Ask yourself the following questions. If any of them apply, you could be at risk for both osteoporosis and fracture.

  • Are you a woman post menopause, or older than 65?
  • Have you had your ovaries removed?
  • Are you a man older than 70?
  • Are you underweight for your height?
  • Have you taken steroids (prednisone, cortisone, etc.) for more than three months?
  • Do you have chronic kidney, liver, intestinal or lung disease?
  • Do you have a history of endocrine disorders (thyroid, pituitary, adrenal, parathyroid, ovary or testes)?
  • Do you have rheumatoid arthritis?
  • Have you had fracture (without trauma) at age 40 or above?
  • Have you lost more than 1.5 inches of height?
  • Do you now smoke cigarettes, or have a long history of smoking, even if you have quit?
  • Do you drink, on average, more than 2 drinks of alcohol per day?
  • Do you have a family history of fractures related to osteoporosis, like a relative with a hip, spine or wrist fracture?
  • Do you have low calcium intake?
  • Do you have a generally sedentary lifestyle?
  • Do you have a medical condition that has caused immobility for six months or more?
  • Are you taking any medications that could cause bone loss (for example, antacids for gastroesophageal reflux; aromatase inhibitors; some chemotherapies; and certain diabetes and anti-seizure medications)?

How is bone loss or osteoporosis diagnosed?

Unfortunately, osteoporosis is usually symptom-free until a fracture occurs.
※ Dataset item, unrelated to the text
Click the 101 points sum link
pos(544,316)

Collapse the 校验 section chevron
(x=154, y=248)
There are several diagnostic tools that are used to detect risk:

  • If you are at risk, the bone mineral density test (BMD), or DEXA, is a quick, very low-dose x-ray examination of the hips, spine, and forearm. This test evaluates your individual bone density to determine whether the amount of bone mineral you have is normal or low.
  • Our team of team of doctors specializing in bone loss will use these results, as well as your personal and family history, to guide further testing. Depending on your set of circumstances, we may include a blood test or Vertebral Fracture Assessment.

Using all of these tools, we will assess your individual risk of fracture and determine if treatment is necessary. Even if treatment is not indicated, we will provide you with tools for prevention and continued monitoring of your bone health.
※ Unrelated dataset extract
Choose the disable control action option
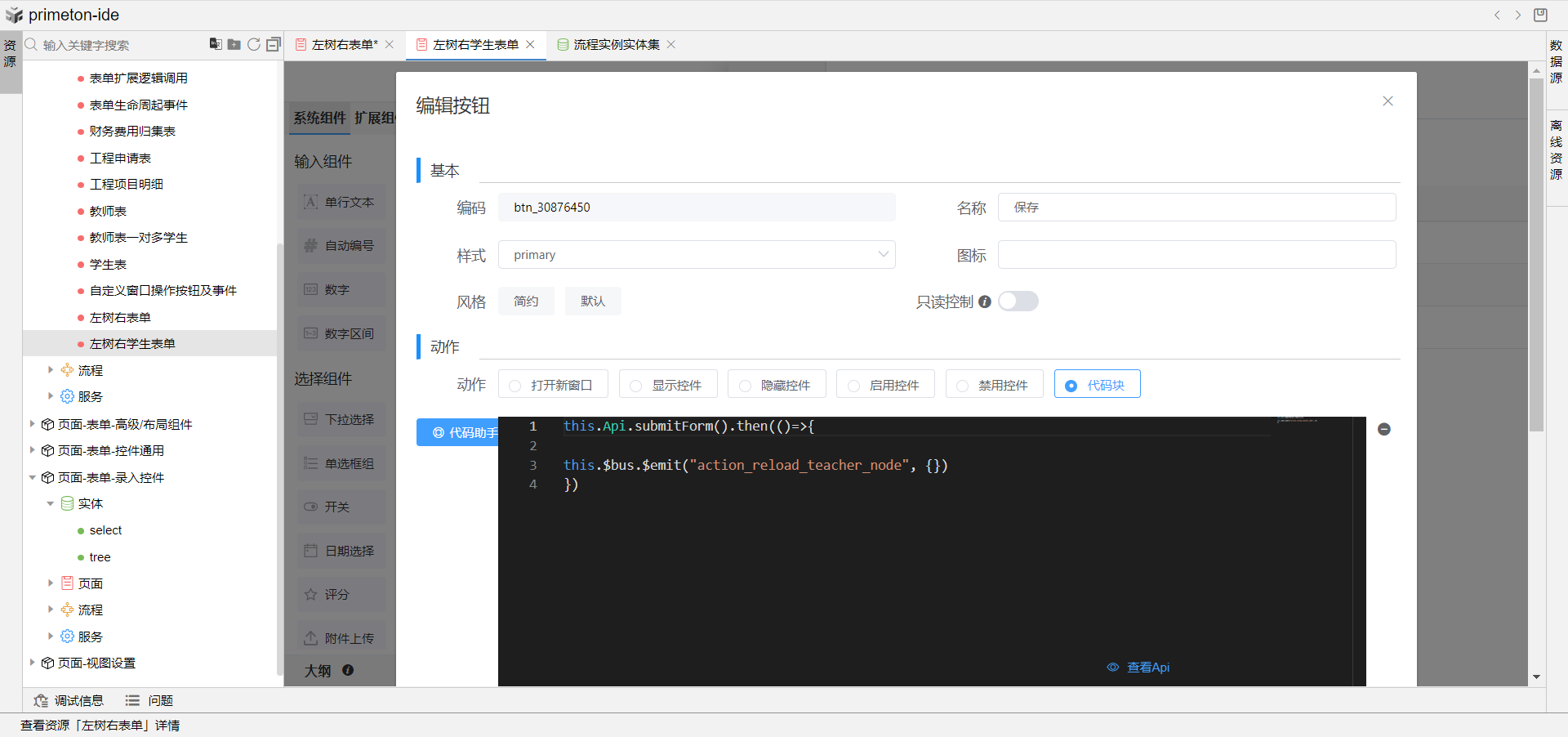The width and height of the screenshot is (1568, 737). coord(994,385)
Is osteoporosis preventable and treatable?

Although there is no "cure’" for osteoporosis and some bone loss with aging is expected, there are steps you can take to prevent, slow or stop its progress, and most importantly, prevent fractures.

In some cases, you may even be able to improve bone density and reverse at least some of the bone loss. Getting enough calcium and vitamin D are essential to bone health. There are also medications that can reduce the risk of broken bones. These medicines either (1) slow or stop bone loss or (2) rebuild bone. Our endocrinologists customize an individualized treatment plan that might include non-medical therapies (for example, diet and fitness) as well as medical therapies for individuals that would benefit. We offer all FDA approved medications in our office, including Reclast® (zoledronic acid), an annual treatment for prevention of fractures, Prolia® and Forteo®.

Non-medical therapies:

  • An individualized supplementation regimen based on your medical history and laboratory values.
  • Working on fall reduction strategies.
  • We may recommend physical and occupational therapy along with walking aids and other assistive devices.
  • Weight-bearing (working your muscles and bones against gravity), muscle-strengthening exercise and balance training.

Follow-up care:

    • If you don’t need medical therapies at your initial evaluation, we’ll re-evaluate your situation when appropriate.
    • If you take medications for bone health, we recommend periodic lab and bone density testing.
    • If your symptoms change, we may test your bone health more frequently. Changes we look for include progressive height loss, new back pain, differences in your posture or new findings on x-ray or laboratory tests.
    • As part of our commitment to your bone health, we believe in a regular (annual) assessment of how you are doing with the recommended therapies and treatments.